At this very moment, when the fear of scarcity has climbed very near its climax in the story, the disciples provide a little bit of comic relief. That is always a good thing when there is a lot of tension in the air. “What do you mean, ‘Who touched my clothes, Jesus.’ You are in this crowd, being knocked back and forth like a pinball in a machine and you want to know who touched you?” I can imagine the disciples spitting out today.

The comic relief clears a space and reveals an old woman on her knees, apologizing profusely, telling her story…the whole story…ashamed at her theft of power, all so that she might be healed.

Here is where my heart breaks. It breaks because this woman has been stripped of everything good in life and is still caused to feel selfish for desiring the most basic of needs.

I think of the story of Jean Val Jean in Les Miserables who is sent to jail for years because he stole some bread to save his sister’s son from starvation.

I think of the guy who was fired from his well paying job and lost his medical insurance because he had to leave the job site suddenly to care for his daughter in the ER; the first sign of a deadly and expensive cancer.

I think of the woman who lost her home and business in a flood and found herself, jobless and homeless just days later (two states away from her flooded home) on the side of the street next to her little girl with hands out; people spitting on her and telling her to just "Go get a job."

I think of a mother and child who have courageously left the only home they have ever known, escaping rape and violence in Ecuador, only to be detained and ripped from each other at the border of the US.

I think about all of these people who have been brought to the lowest of low, and are still kicked while on the ground.

I wonder if the old woman feared being kicked while she pleaded on the ground? I wonder if she feared the retribution that comes when you have nothing and reach out in desperation for healing?

Jesus looks down at the old woman, who stole the power and stole the limited time and says, "Daughter, your faith has made you well; go in peace, and be healed of your disease." Jesus says these amazing words of healing and wholeness because Jesus knows a truth that we often forget: “There is more than enough.”

The truth is that in Jesus there is more than enough love. There is more than enough concern. There is more than enough healing. And, we will see very soon that there is more than enough time.

The climax of the fear of scarcity comes right after Jesus' kind words to the old woman when, suddenly, some people come from the synagogue leader’s home to report that too much time has been wasted. The little girl is dead. There is no need to bother Jesus any longer. If only Jesus had not been stopped and had not wasted so much time listening to that old woman’s story!

But, Jesus knows the truth. Jesus, the Word of God, who breathed life into a dark nothing and gave rise to the entire universe, responds confidently, "Do not fear, only believe." Because, guess what? “There is more than enough.”

There is more than enough time.

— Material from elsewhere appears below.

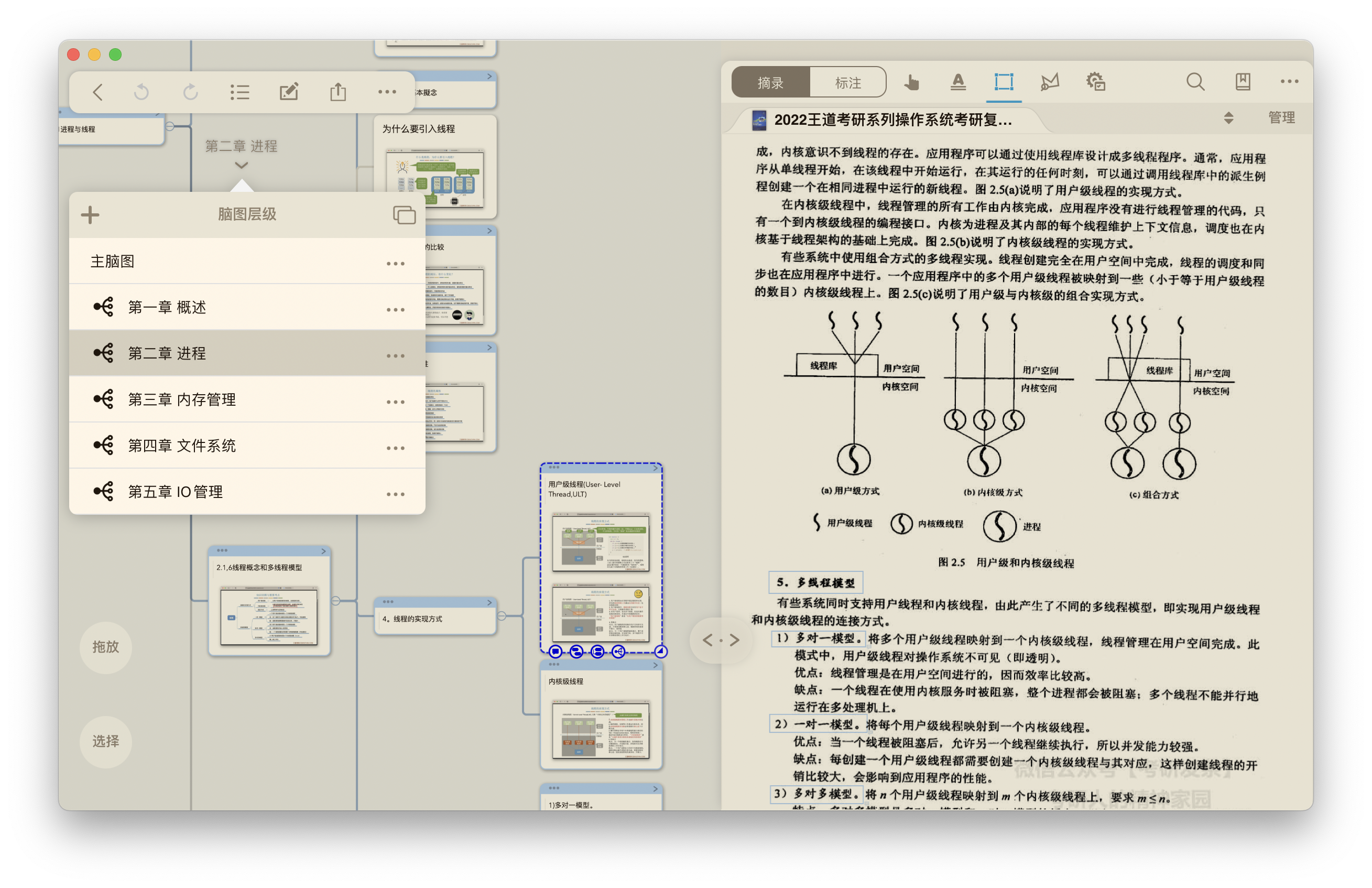Viewport: 1372px width, 888px height.
Task: Click the undo arrow in the toolbar
Action: (x=141, y=92)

Jesus reaches out to the seemingly lifeless little girl and says, “Little girl, get up,” and she does. In Jesus we discover that we need not fear, there is more than enough.

We can be concerned and show love for both old women and little girls because in Jesus there is more than enough.

We can care about separated families in our communities and at our borders because in Jesus there is more than enough.

We can care about homeless, starving veterans and homeless, starving children of God in war-torn African nations because in Jesus there is more than enough.

We can love our own families and love our neighbors because in Jesus there is more than enough.

We can love ourselves, care about our own dignity, and we can love our enemies, caring about their dignity also because in Jesus there is more than enough.

Have faith people of God. There is more than enough love. There is more than enough concern. There is more than enough healing. There is more than enough time.

In Jesus Christ there is more than enough to heal all that is broken. Through the cross of Christ which saves the entire world, there is more than enough.